DSEC
DSEC copied to clipboard
[WIP] Fix multi worker and pip installed hdf5plugin
I spent some time digging into the issues surrounding two primary problems:
- pip having a harder time with the hdf5 plugin. This was ultimately fixed by loading in the correct order and setting an environment variable that h5py looks for.
- pip_blosc_fix.py
- This file provides a potential fix for h5py not scraping the correct directory for the plugins. By default it attempts to search in the hdf5 default (but this may not exist).
- I was seeing issues with more than one worker. I ran into this before in h5py and it was solved by having the child processes open their own versions of the file.
- dataset/sequence.py
- fix the issues surrounding single file descriptor being inherited by the child processes. We wait to open the hdf5 files until we know we are in process accessing individual items
Hi @k-chaney
Thanks for your contribution! Could you tell me more about those issues:
- How should this script be used for people having similar issues with pip? Just modify the path to the h5 file and execute it once in their pip environment? Is there a way for me to replicate this issue?
- I was actually expecting problems with h5 and multi-processing but did not encounter any of them so far. Could you tell me what exactly was the problem in your case (slow, crash, ...) ?
For context, I have been installing packages through pip as conda is slow for my purposes.
For 1, I get this error when I install through pip and use your code as is:
ken@node-3090-3:~/research/EvDL$ python3 train.py --model_name LitUNet --gpus=1 --batch_size=2 --num_workers=2 --dataset DSEC_Subset
Num input channels: 10
GPU available: True, used: True
TPU available: False, using: 0 TPU cores
LOCAL_RANK: 0 - CUDA_VISIBLE_DEVICES: [0]
2021-05-26 11:46:16.294761: I tensorflow/stream_executor/platform/default/dso_loader.cc:49] Successfully opened dynamic library libcudart.so.11.0
| Name | Type | Params
------------------------------
0 | unet | UNet | 13.4 M
------------------------------
13.4 M Trainable params
0 Non-trainable params
13.4 M Total params
53.453 Total estimated model params size (MB)
/home/ken/.local/lib/python3.8/site-packages/pytorch_lightning/utilities/distributed.py:69: UserWarning: The dataloader, train dataloader, does not have many workers which may be a bottleneck. Consider increasing the value of the `num_workers` argument` (try 128 which is the number of cpus on this machine) in the `DataLoader` init to improve performance.
warnings.warn(*args, **kwargs)
Epoch 0: 0%| | 0/134 [00:00<?, ?it/s]Traceback (most recent call last):
File "train.py", line 83, in <module>
trainer.fit(autoencoder, train_loader)
File "/home/ken/.local/lib/python3.8/site-packages/pytorch_lightning/trainer/trainer.py", line 458, in fit
self._run(model)
File "/home/ken/.local/lib/python3.8/site-packages/pytorch_lightning/trainer/trainer.py", line 756, in _run
self.dispatch()

REQUIREMENTS
Quote the hdf5plugin thread word for word, from "- dataset/sequence.py" down to "for my purposes.".

RAW RECORDS

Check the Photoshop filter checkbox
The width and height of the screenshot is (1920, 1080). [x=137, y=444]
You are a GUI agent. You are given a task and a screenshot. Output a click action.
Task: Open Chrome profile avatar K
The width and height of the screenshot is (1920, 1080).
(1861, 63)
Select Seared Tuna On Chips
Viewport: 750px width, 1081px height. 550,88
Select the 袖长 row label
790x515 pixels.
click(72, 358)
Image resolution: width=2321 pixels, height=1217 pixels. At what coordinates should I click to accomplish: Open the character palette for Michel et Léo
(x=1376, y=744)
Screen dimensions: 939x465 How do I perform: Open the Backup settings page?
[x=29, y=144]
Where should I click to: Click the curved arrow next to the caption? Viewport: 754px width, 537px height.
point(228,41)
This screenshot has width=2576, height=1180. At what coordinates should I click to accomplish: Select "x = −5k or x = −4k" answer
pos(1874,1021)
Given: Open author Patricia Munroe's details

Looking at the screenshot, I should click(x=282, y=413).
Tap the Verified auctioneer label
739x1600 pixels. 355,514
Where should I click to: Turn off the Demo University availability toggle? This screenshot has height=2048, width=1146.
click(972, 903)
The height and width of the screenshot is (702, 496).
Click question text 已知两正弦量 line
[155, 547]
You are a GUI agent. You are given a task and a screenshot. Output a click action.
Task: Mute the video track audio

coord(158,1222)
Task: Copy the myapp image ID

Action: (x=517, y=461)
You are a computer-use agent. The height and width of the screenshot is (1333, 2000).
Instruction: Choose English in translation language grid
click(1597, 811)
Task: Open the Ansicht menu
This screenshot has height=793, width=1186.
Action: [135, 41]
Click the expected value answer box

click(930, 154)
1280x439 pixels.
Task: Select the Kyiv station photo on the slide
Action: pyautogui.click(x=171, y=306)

OUTPUT FOR THIS TASK
- dataset/sequence.py
- fix the issues surrounding single file descriptor being inherited by the child processes. We wait to open the hdf5 files until we know we are in process accessing individual items
Hi @k-chaney
Thanks for your contribution! Could you tell me more about those issues:
- How should this script be used for people having similar issues with pip? Just modify the path to the h5 file and execute it once in their pip environment? Is there a way for me to replicate this issue?
- I was actually expecting problems with h5 and multi-processing but did not encounter any of them so far. Could you tell me what exactly was the problem in your case (slow, crash, ...) ?
For context, I have been installing packages through pip as conda is slow for my purposes.